> **TEXT SEGMENT**
Begin
Bosses only have to pay the legal minimum wage and observe health and safety laws and this has received the backing of the European Court of Justice in the Viking-Laval judgement.
As union officials have emphasised, this is both an issue for the British working class and for workers throughout Europe.
Unite official Keith Gibson said on Tuesday: ‘I call on every trade unionist around this country in the construction industry to come out on official action. . . This issue is based around the defence of the construction industry national agreement. . .’
Shop steward Kenny Ward, raised a crucial issue yesterday when he demanded that IREM make public the contract of employment with its workforce, with details of rates of pay and conditions.
He called to ‘throw out’ judgements ‘that give the employers. . . the ability to exploit Italians, exploit Portuguese, exploit the British worker in this country and maximise profits. . . This is a European-wide practice of exploitation, of victimisation and discrimination. It needs stamping out.’
Whatever workers decide at Lindsey, it is clear that national strike action on major construction sites is necessary to defend national agreements and force all contractors to comply with them.
Like the unofficial strikes, such a national strike will be political, involving a fight against Brown and the EU.
End
> **EXERCISE AIM**
Summarize the construction strike passage in three sentences.

> **SOURCE DATA**
Begin
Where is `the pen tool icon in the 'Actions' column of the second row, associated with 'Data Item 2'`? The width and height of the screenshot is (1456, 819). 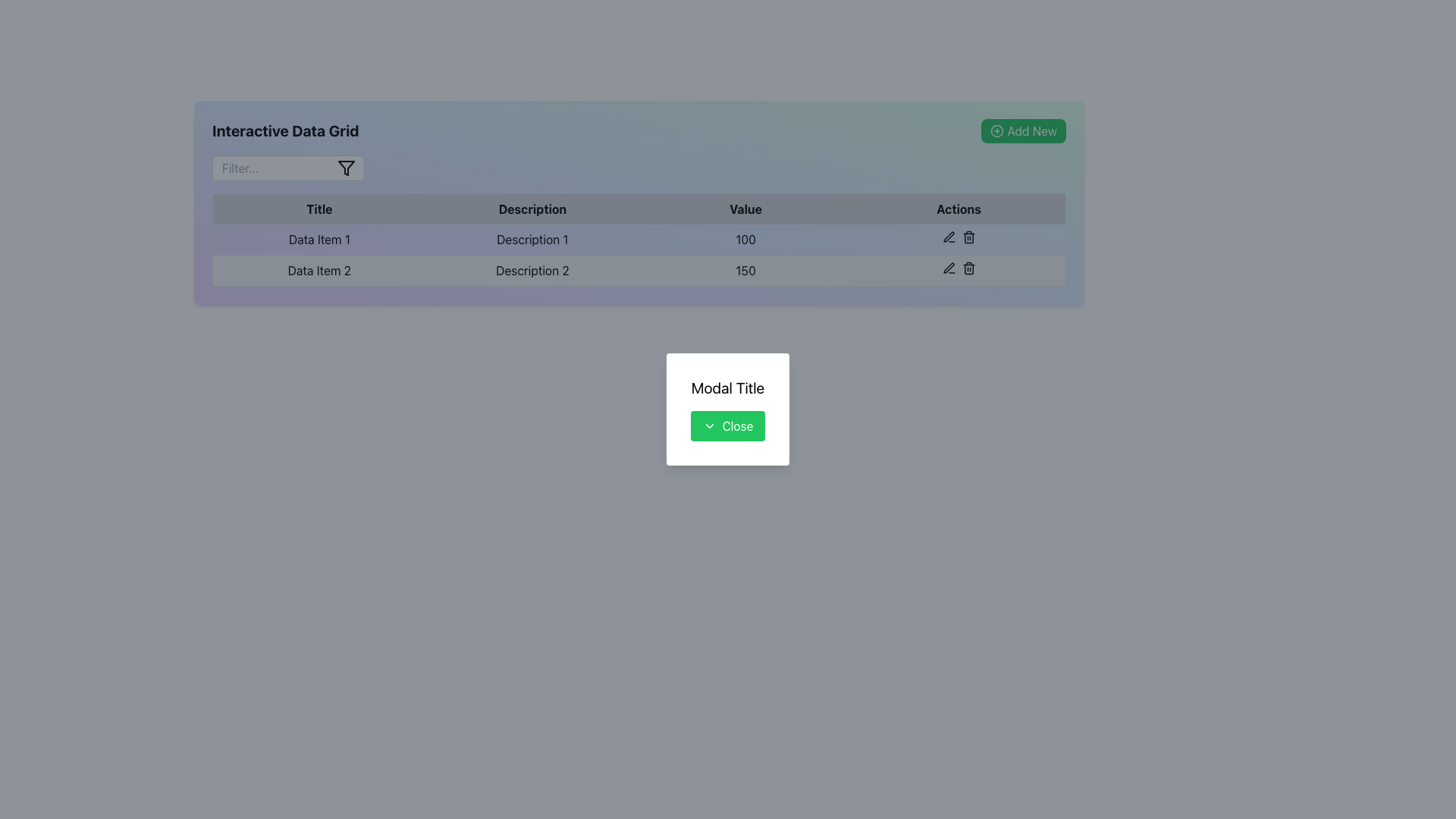
the pen tool icon in the 'Actions' column of the second row, associated with 'Data Item 2' is located at coordinates (948, 237).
End
> **FULL SOLUTION**
Employers need only pay the legal minimum wage and follow health and safety laws, a position the European Court of Justice backed in the Viking-Laval judgement, and union officials stress that this affects workers in Britain and across Europe. Unite official Keith Gibson urged construction trade unionists across the country to take official action in defense of the industry's national agreement. Shop steward Kenny Ward demanded that IREM make public its workforce's employment contract and called for throwing out judgements that let employers exploit workers, while the passage argues that a national, political strike on major construction sites is needed to defend national agreements and force all contractors to comply with them.